Task instructions
Among the entries below, how many lines include "computer"? Answer with the number only.
Start of Block
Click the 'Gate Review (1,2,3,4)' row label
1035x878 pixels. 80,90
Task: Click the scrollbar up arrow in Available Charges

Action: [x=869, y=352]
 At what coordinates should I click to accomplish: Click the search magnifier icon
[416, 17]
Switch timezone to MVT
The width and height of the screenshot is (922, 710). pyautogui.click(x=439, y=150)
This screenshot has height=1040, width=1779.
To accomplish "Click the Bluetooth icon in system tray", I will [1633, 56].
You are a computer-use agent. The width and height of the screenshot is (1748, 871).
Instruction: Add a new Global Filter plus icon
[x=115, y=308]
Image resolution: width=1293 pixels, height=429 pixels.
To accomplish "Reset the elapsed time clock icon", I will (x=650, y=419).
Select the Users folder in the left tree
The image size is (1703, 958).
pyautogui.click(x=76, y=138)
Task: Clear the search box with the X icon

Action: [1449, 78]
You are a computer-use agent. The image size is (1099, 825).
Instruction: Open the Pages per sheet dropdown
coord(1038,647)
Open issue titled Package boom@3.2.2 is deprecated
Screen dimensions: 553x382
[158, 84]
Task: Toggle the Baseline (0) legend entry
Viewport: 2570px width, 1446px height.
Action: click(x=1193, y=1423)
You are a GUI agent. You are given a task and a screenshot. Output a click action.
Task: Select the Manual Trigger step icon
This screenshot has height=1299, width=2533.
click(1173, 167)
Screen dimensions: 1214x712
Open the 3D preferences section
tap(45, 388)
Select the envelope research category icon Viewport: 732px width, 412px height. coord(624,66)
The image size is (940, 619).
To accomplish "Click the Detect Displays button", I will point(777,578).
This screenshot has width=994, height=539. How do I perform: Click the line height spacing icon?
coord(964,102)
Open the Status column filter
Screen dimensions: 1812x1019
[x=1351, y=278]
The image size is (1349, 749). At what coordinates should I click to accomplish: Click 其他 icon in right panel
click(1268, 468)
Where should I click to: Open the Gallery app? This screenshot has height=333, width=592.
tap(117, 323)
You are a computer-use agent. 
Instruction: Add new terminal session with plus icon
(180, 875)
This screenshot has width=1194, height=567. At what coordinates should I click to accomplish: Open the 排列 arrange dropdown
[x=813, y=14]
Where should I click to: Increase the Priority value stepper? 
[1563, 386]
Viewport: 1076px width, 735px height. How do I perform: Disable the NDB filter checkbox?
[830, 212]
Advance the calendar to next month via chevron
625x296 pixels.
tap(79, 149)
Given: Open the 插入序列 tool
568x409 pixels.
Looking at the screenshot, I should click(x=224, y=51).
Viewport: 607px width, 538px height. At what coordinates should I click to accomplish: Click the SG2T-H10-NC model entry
End of Block
Response to the exercise
3